# TEXT BLOCK start

It happened again. I was watching "Downton Abbey," coasting happily along a country lane in the Crawley's early 20th Century English world, when one of the characters jerked me sharply back to the present with a phrase that sounded oddly inappropriate in her mouth.
Lady Mary Crawley lightly suggested to a suitor that he try "being in the moment," for all the world as if as if she were a practitioner of Buddhist meditation. Lady Mary might instead have quoted Robert Herrick, "Gather ye rosebuds while ye may," but that wasn't exactly the gist of what she was saying. Her message was not "Get it while you can," anticipating Janice Joplin and Big Brother and the Holding Company, but rather an allusion to mindfulness. It seemed awfully Zen of her. In that instant, my disbelief, up until then delightfully suspended, came crashing down, and had to be propped back up again with costumes and historical references and warming pans and stove blacking before I was able to get back into the story.
It is not always so jarring when a character on "Downton Abbey" uses a contemporary phrase. In an interview on National Public Radio, linguist Ben Zimmer took issue, for example, with one of the girls in the scullery using the expression "I'm just saying." Even though "I'm just saying," has become common parlance in recent years, anyone speaking English could have used the phrase at any time; it flows naturally enough.
In the second series of "Downton," during World War I, the expression "Step on it," meaning "hurry up," is used by Lord Grantham to his chauffeur as they get into Grantham's "motorcar." Zimmer took issue with this usage in the NPR interview, stating that although the expression was then in use, it was American, not British. Zimmer said that another Americanism of the early 1910s, "step on her tail," brought to mind the idea of stepping on a cat's tail, causing it to jerk forward.
Still. When someone tells a driver to step on it, he clearly means step on the accelerator pedal. The reference is so simple that it doesn't seem out of place coming from Lord Grantham as he climbs into his automobile.
"He has a lot on his plate." Now that's a different story. I suppose anyone could have said that at any time as well, but the phrase has become such a buzz word in recent years that it sounded inappropriate to me when I heard it uttered at Downton Abbey. The Crawleys might as well be talking about upside down mortgages or twerking around their new pig sty. I'm just saying.
All right, I am now turning off the television set. Might as well be in the moment. Be here now.

# TEXT BLOCK end

__THINGS TO DO__
• 1. In the piece on phrases heard in "Downton Abbey," shorten the paragraph that begins "In the second series of" into a short list that keeps its main facts.
• 2. According to the piece on phrases heard in "Downton Abbey," why does "Step on it" not seem out of place coming from Lord Grantham? Answer in one to three sentences.
• 3. Repeat the stretch of the piece on phrases heard in "Downton Abbey" from "Still. When someone" through "Be here now.".

# DATA EXTRACT start

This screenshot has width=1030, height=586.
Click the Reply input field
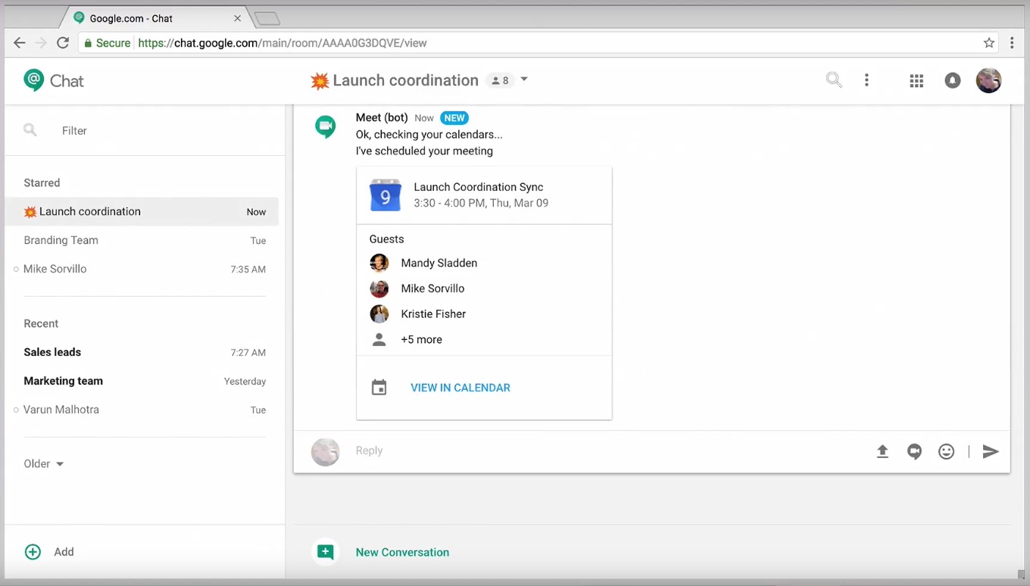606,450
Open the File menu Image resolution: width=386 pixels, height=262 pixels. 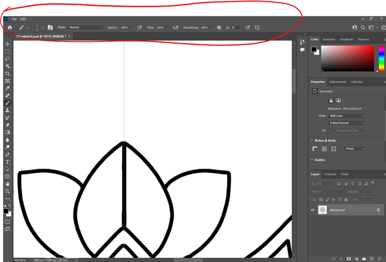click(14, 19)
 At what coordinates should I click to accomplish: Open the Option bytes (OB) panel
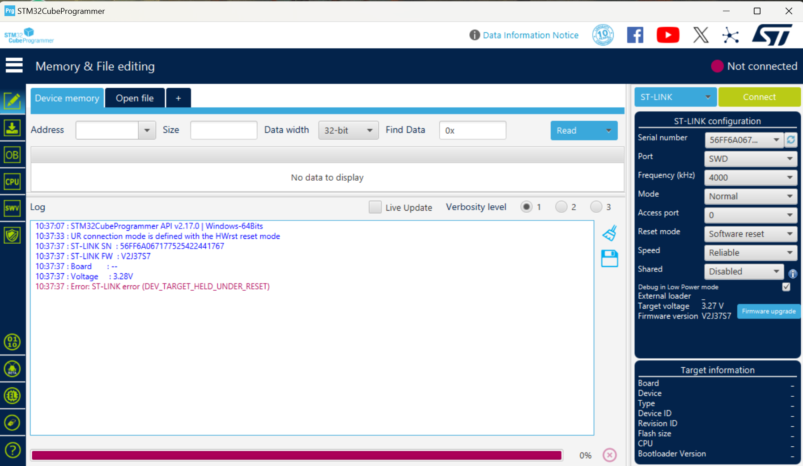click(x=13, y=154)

# DATA EXTRACT end
# DATA EXTRACT start

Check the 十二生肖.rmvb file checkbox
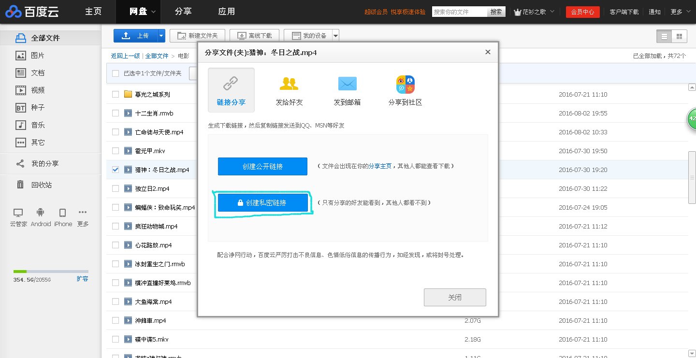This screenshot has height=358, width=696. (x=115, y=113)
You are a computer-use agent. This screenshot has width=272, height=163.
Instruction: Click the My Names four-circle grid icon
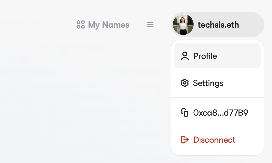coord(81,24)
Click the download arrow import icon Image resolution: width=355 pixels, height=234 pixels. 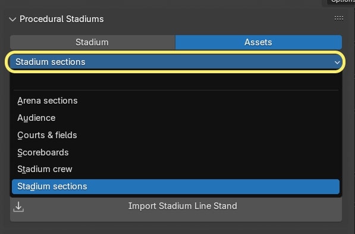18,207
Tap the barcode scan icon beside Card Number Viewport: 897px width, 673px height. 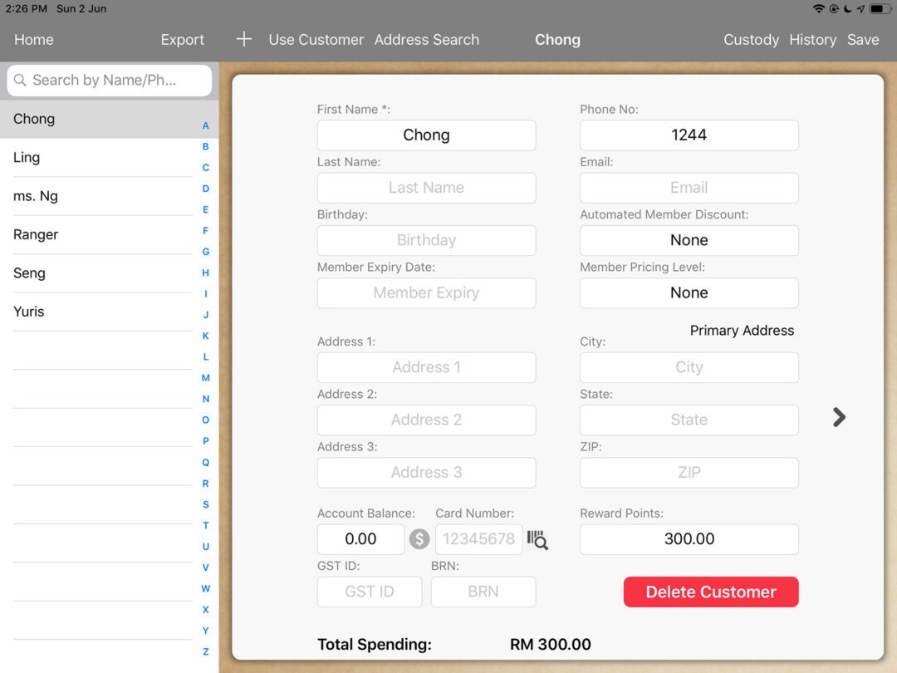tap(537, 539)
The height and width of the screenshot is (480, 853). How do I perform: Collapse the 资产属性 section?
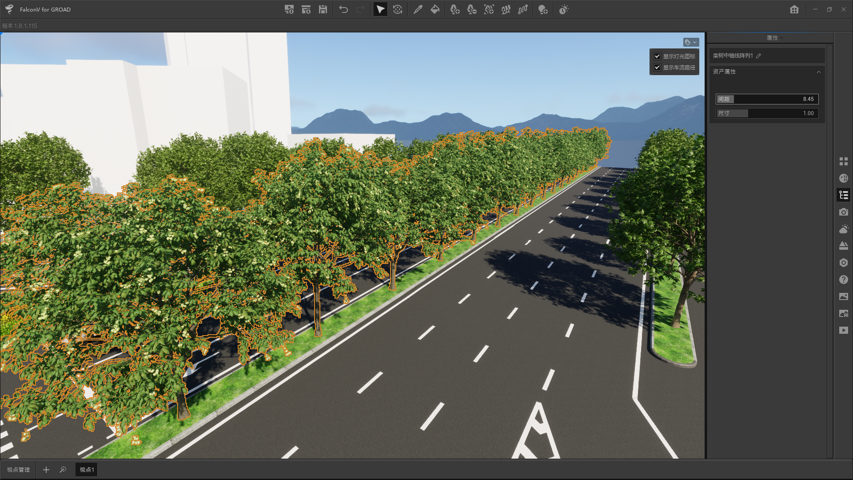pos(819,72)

# DATA EXTRACT end

__ANSWER LIST__
• 1.
- In the second series, set during World War I, Lord Grantham tells his chauffeur "Step on it," meaning "hurry up," as they get into his "motorcar."
- In the NPR interview, Zimmer objected that the expression, though in use then, was American, not British.
- Zimmer added that another early-1910s Americanism, "step on her tail," suggested stepping on a cat's tail so that it jerks forward.

• 2. When someone tells a driver to step on it, he clearly means the accelerator pedal. That reference is so simple that it fits Lord Grantham as he climbs into his automobile.

• 3.
Still. When someone tells a driver to step on it, he clearly means step on the accelerator pedal. The reference is so simple that it doesn't seem out of place coming from Lord Grantham as he climbs into his automobile.
"He has a lot on his plate." Now that's a different story. I suppose anyone could have said that at any time as well, but the phrase has become such a buzz word in recent years that it sounded inappropriate to me when I heard it uttered at Downton Abbey. The Crawleys might as well be talking about upside down mortgages or twerking around their new pig sty. I'm just saying.
All right, I am now turning off the television set. Might as well be in the moment. Be here now.